Try it.
Go through the material and pull out every line with the string "click" in it.

The input.
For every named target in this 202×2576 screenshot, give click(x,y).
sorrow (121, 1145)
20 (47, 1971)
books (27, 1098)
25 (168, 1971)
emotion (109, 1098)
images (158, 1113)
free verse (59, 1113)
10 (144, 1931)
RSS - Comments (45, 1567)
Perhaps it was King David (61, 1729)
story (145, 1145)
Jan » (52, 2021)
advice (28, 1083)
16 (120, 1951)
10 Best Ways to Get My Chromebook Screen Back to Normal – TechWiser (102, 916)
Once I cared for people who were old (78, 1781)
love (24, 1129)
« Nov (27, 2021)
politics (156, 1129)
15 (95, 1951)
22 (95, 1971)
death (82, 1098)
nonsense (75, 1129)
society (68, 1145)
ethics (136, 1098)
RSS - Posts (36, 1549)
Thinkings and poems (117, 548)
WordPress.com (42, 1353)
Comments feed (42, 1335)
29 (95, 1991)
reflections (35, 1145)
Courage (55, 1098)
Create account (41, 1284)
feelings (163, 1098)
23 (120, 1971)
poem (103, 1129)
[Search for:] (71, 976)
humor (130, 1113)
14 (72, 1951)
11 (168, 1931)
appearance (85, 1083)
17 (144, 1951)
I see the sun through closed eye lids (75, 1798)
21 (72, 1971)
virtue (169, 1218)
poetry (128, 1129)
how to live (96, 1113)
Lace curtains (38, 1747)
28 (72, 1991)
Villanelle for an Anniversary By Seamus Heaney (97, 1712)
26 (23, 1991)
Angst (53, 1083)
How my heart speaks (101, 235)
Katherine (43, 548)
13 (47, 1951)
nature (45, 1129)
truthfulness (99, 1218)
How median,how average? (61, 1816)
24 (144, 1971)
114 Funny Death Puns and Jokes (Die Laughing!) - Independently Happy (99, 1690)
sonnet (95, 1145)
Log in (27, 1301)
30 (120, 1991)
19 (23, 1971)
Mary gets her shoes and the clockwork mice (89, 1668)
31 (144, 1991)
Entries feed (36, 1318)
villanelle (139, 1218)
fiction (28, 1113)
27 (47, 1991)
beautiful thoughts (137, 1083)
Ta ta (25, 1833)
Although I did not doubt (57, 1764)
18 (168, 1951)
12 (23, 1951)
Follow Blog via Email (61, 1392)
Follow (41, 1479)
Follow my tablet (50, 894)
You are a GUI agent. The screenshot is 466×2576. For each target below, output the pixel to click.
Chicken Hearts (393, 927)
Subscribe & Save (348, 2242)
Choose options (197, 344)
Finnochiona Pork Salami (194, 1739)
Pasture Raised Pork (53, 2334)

Written response.
For every named target in this 202×2576 screenshot, give click(x,y).
You are a GUI agent. The screenshot is 466×2576. For each target below, output the pixel to click.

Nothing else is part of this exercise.